In 2023, NordPass introduced passkey support, enabling passwordless authentication.

In 2024, NordPass launched email masking, a feature that hides users’ real email addresses when signing up for online services to reduce spam and phishing.

==Security features==
NordPass utilizes the XChaCha variant of the ChaCha20 encryption algorithm, which is regarded as faster and more secure than the AES-256 algorithm.

The service operates on a zero-knowledge architecture, meaning that passwords are encrypted on the user's device before being stored in the cloud. As a result, NordPass cannot access, modify, or manage users' passwords.

Two-factor authentication is available through authentication apps such as Google Authenticator, Duo, and Authy. NordPass also supports FIDO U2F, which works with YubiKey and other third-party security keys. This protection is integrated into the service's login process rather than the app.
The Data Breach Scanner feature automatically scans compromised databases and compares them with items stored in the user's vault, such as passwords and credit card information, to identify any potential breaches. Additionally, NordPass offers a Secure Password Sharing feature that allows users to share passwords securely with other NordPass users.

The platform also scans for password leaks and identifies weak, reused, or outdated passwords, categorizing them into groups such as Weak, Reused, and Old.

NordPass enables users to create an unlimited number of email aliases to protect their real email addresses.

NordPass Business is ISO 27001 and SOC 2 Type 2 certified and complies with HIPAA standards. It also includes a built-in authenticator for generating time-based, one-time passwords for two-factor authentication.
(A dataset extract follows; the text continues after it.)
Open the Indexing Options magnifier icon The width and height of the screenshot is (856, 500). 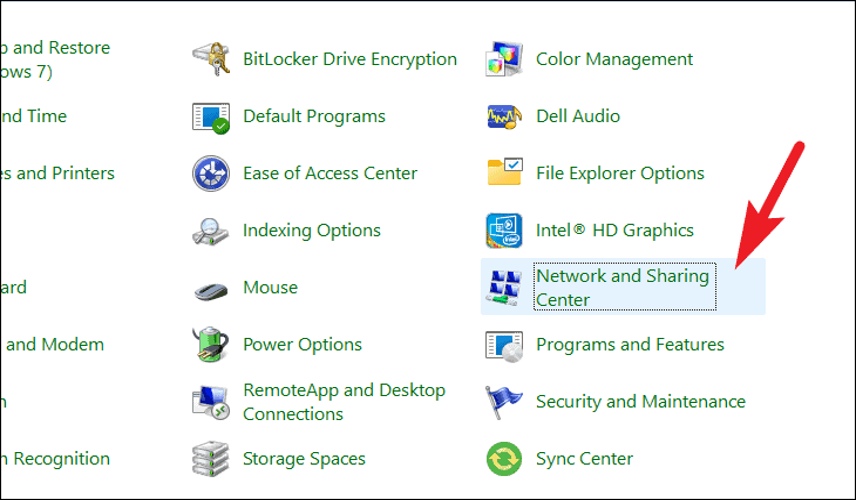tap(211, 231)
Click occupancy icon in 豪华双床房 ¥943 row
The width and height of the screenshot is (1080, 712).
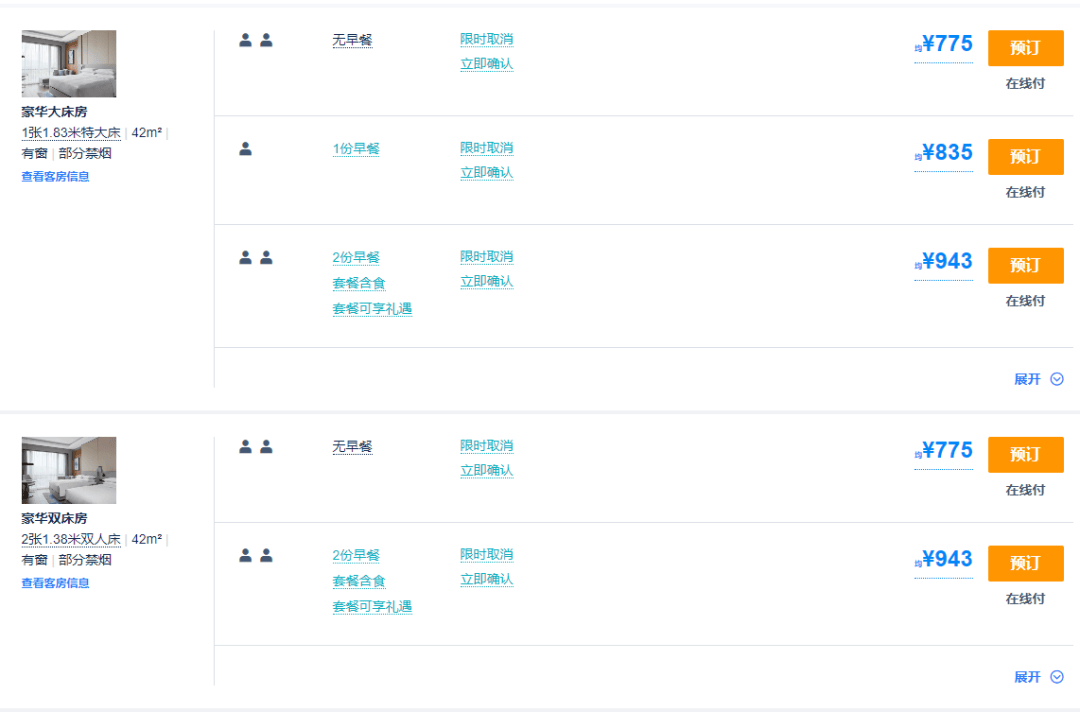(x=256, y=556)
The Email Masking feature allows users to conceal their real email address when signing up for online services.

Furthermore, NordPass provides an Activity Log, Password Policy, and company-wide security settings to help manage and monitor access to company resources.

Other features include Google Workspace SSO, Security Dashboard, MS ADFS, and support for Okta User and Group Provisioning.An independent cybersecurity firm, Cure53, in February 2020 conducted an audit and confirmed the security of NordPass password manager.

The service currently supports passkey storage, allowing users to authenticate without passwords. NordPass was one of the first password managers to implement passkey support.

NordPass also provides a tool called Authopia, a passwordless authentication solution for businesses that enables the integration of passkey login options into their web domains.

==Reception==
At launch in 2019, NordPass received mixed reviews with some tech review sites pointing out the absence of certain features. PCMag, for instance, noted that "it offers very few advanced features such as form-filling, folders, security monitoring, or 2FA key support".

As NordPass and its features evolved over time, it started to be regarded more positively by users and critics, including influential tech websites such as Wired, Forbes, Business Insider, and TechRadar, and was nominated for several awards.

NordPass has published a Top 200 Most Common Passwords report.

NordPass was recognized with PCMag’s Editors' Choice award for paid password managers and received a 4.5 out of 5 rating in their 2025 review, highlighting its strong security features and user-friendly experience.

== Security Criticism ==
=== 2024 Leakage via Injection Attacks ===
A 2024 study by Fábrega et al. demonstrated that many popular password managers are vulnerable to injection attacks. NordPass was affected due to its handling of application-wide security metrics, allowing an attacker to inject crafted shared entries and observe externally logged data (such as duplicate-password counts) to determine whether their injected values matched passwords stored in a victim’s vault.

=== 2025 DOM-based Extension Clickjacking ===
Security researcher Marek Tóth presented a vulnerability in browser extensions of several password managers (including NordPass) at DEF CON 33 on August 9, 2025. In their default configurations, these extensions were shown to be exposed to a DOM-based extension clickjacking technique, allowing attackers to exfiltrate user data with just a single click. The affected password manager vendors were notified in April 2025. According to Tóth, NordPass version 5.13.24 (February 15, 2025) addressed the issue.